Unremitting pro-inflammatory T-cell phenotypes, and macrophage activity, following paediatric burn injury.

Objectives: The aim of this study was to characterise the dynamic immune profile of paediatric burn patients for up to 18 months post-burn.
Methods: Flow cytometry was used to measure 25 cell markers, chemokines and cytokines which reflected both pro-inflammatory and anti-inflammatory immune profiles. Peripheral blood mononuclear cells from 6 paediatric burn patients who had returned for repeated burn and scar treatments for > 4 timepoints within 12 months post-burn were compared to four age-matched healthy controls.
Results: While overall proportions of T cells, NK cells and macrophages remained relatively constant, over time percentages of these immune cells differentiated into effector and proinflammatory cell phenotypes including Th17 and activated γδ T cells.

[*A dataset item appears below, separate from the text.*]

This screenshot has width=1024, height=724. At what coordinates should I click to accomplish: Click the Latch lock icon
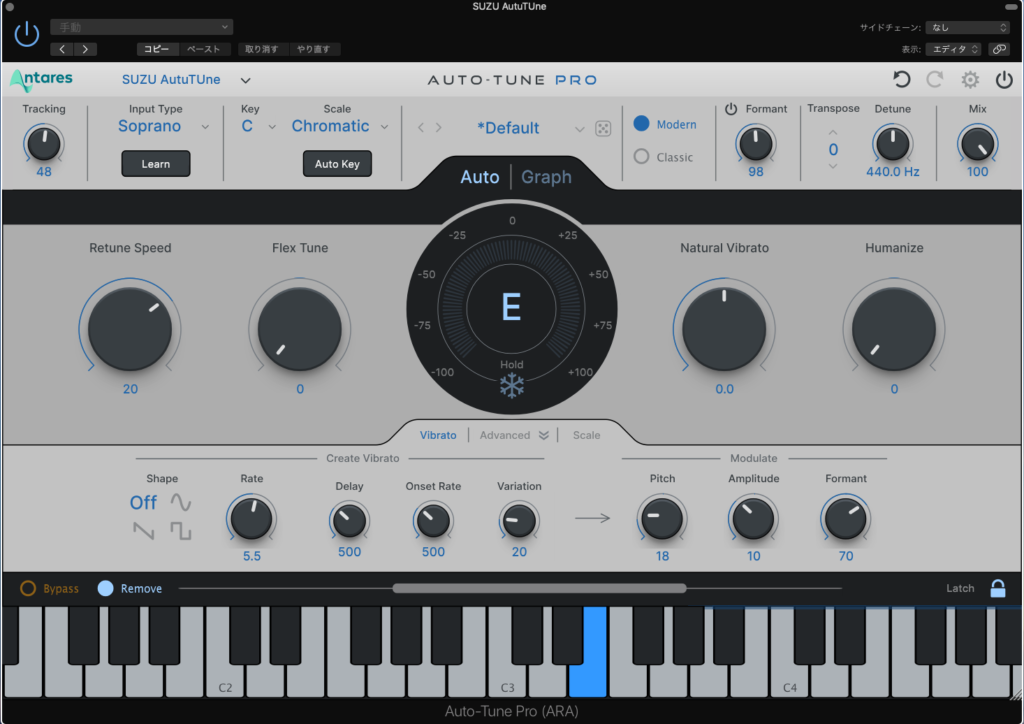[x=997, y=588]
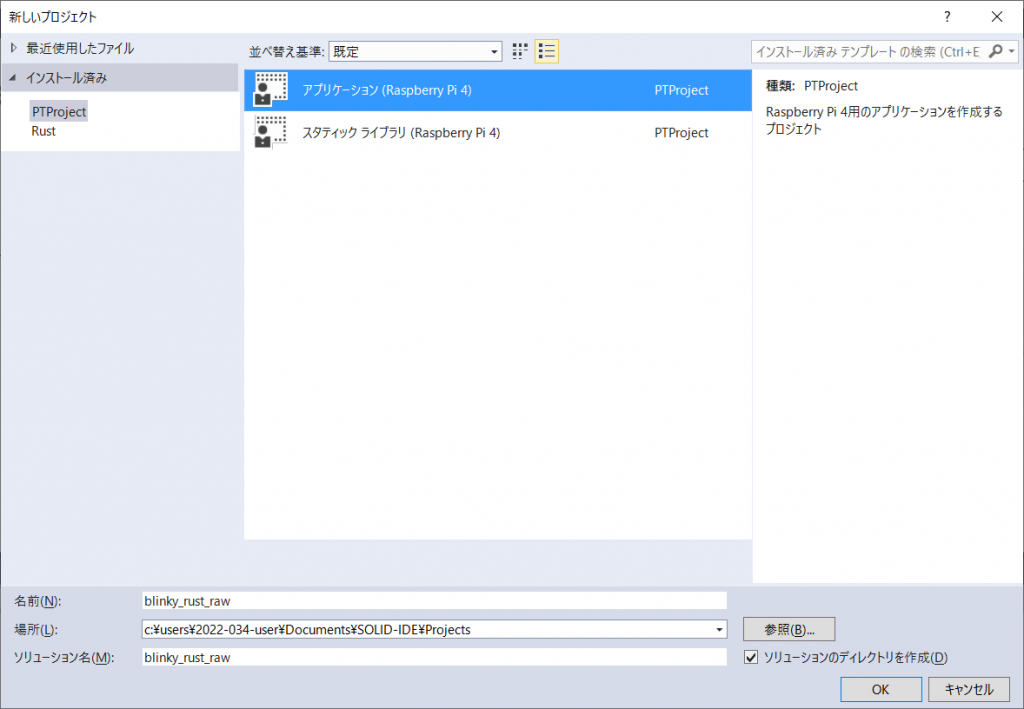Click the ソリューション名 solution name field
This screenshot has width=1024, height=709.
tap(435, 657)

Circulating proportions of γδ T cells increased their expression of pro-inflammatory mediators throughout the burn recovery, with a 3-6 fold increase of IL-17 at 1-3 weeks, and NFκβ 9-18 months post-burn. T-regulatory cell plasticity was also observed, and Treg phenotype proportions changed from systemically reduced skin-homing T-regs (CCR4 ⁺ ) and increased inflammatory (CCR6 ⁺ ) at 1-month post-burn, to double-positive cell types (CCR4 ⁺ CCR6 ⁺ ) elevated in circulation for 18 months post-burn. Furthermore, Tregs were observed to proportionally express less IL-10 but increased TNF-α over 18 months.
Conclusion: Overall, these results indicate the circulating percentages of immune cells do not increase or decrease over time post-burn, instead they become highly specialised, inflammatory and skin-homing. In this patient population, these changes persisted for at least 18 months post-burn, this 'immune distraction' may limit the ability of immune cells to prioritise other threats post-burn, such as respiratory infections.
Competing Interests: The authors have no conflicts of interest to declare.
(© 2024 The Authors. Clinical & Translational Immunology published by John Wiley & Sons Australia, Ltd on behalf of Australian and New Zealand Society for Immunology, Inc.)